## [Problem]
Could you copy exactly the lines from the one containing "Image resolution: width=1378" through the last line of the records below, leaving out any pictures?

## [Excerpted data]

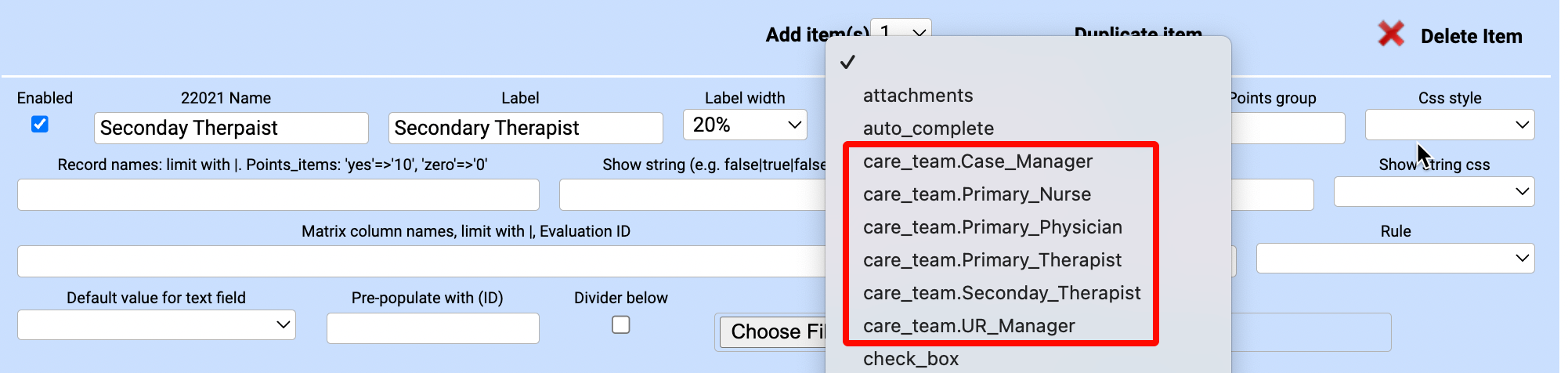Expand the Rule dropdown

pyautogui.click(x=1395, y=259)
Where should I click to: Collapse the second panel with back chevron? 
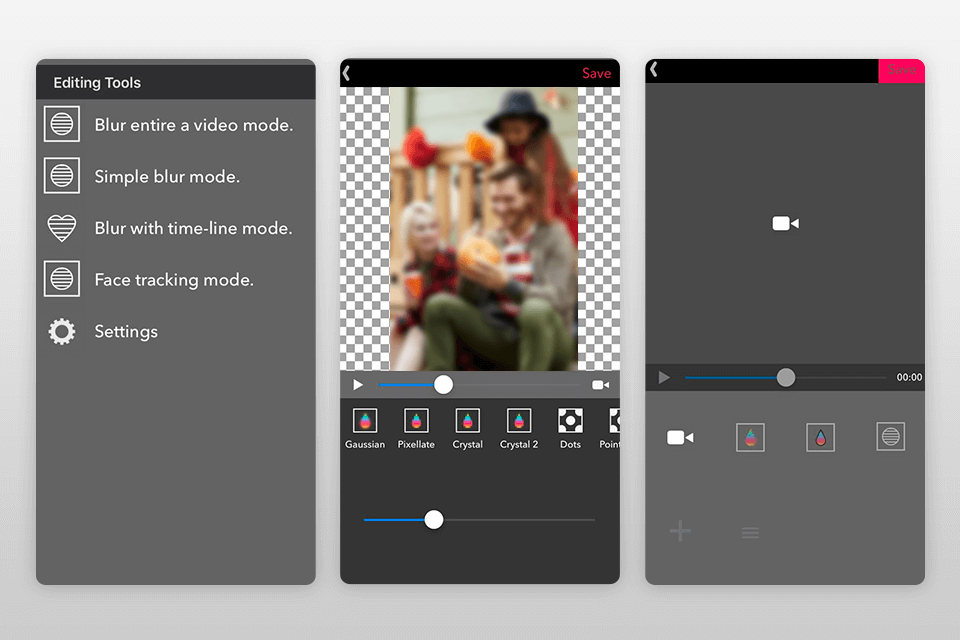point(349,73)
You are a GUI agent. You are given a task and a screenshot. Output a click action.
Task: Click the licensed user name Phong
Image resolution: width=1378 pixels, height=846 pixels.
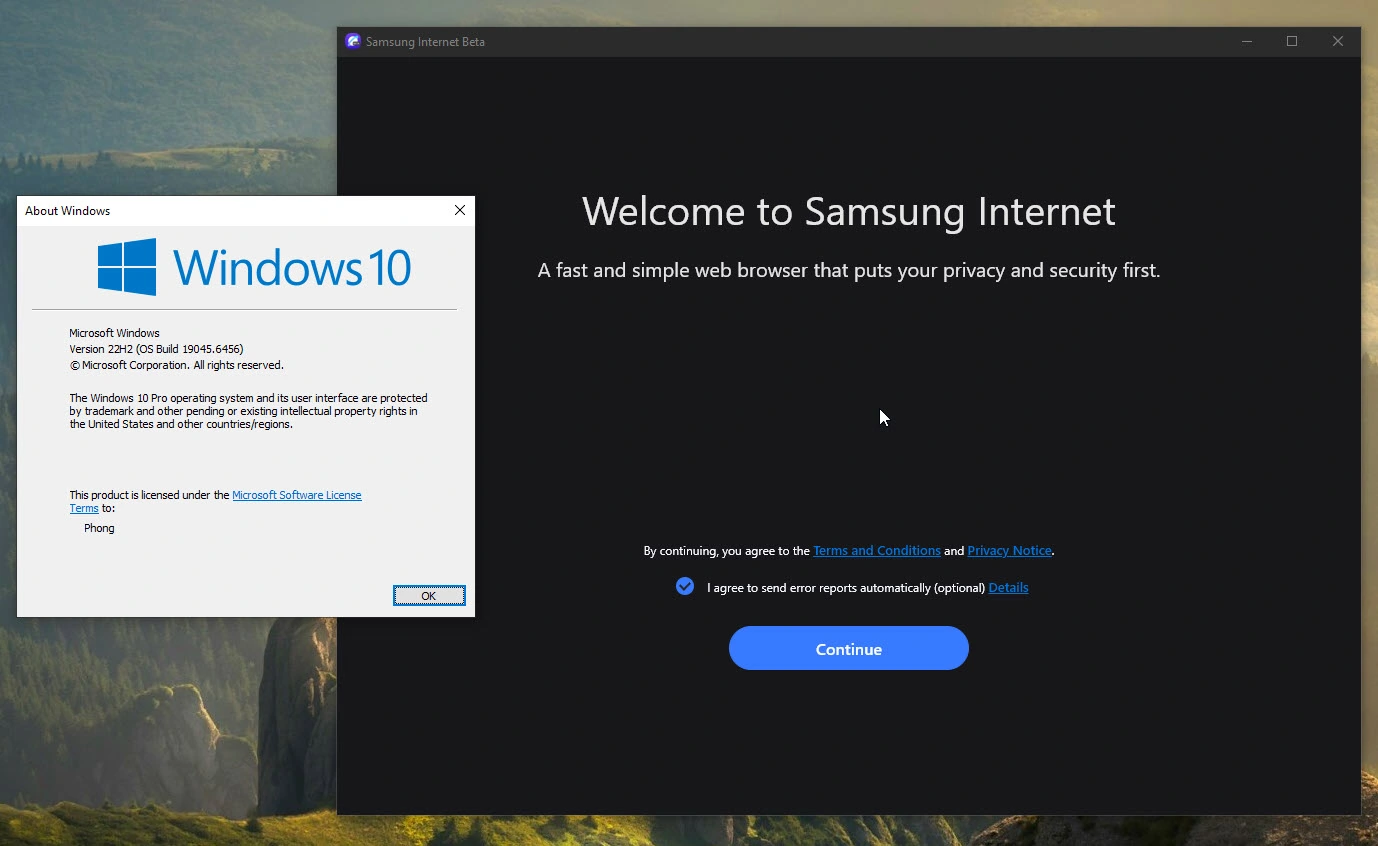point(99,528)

## [Answer area]
Image resolution: width=1378 pixels, height=846 pixels.
point(99,528)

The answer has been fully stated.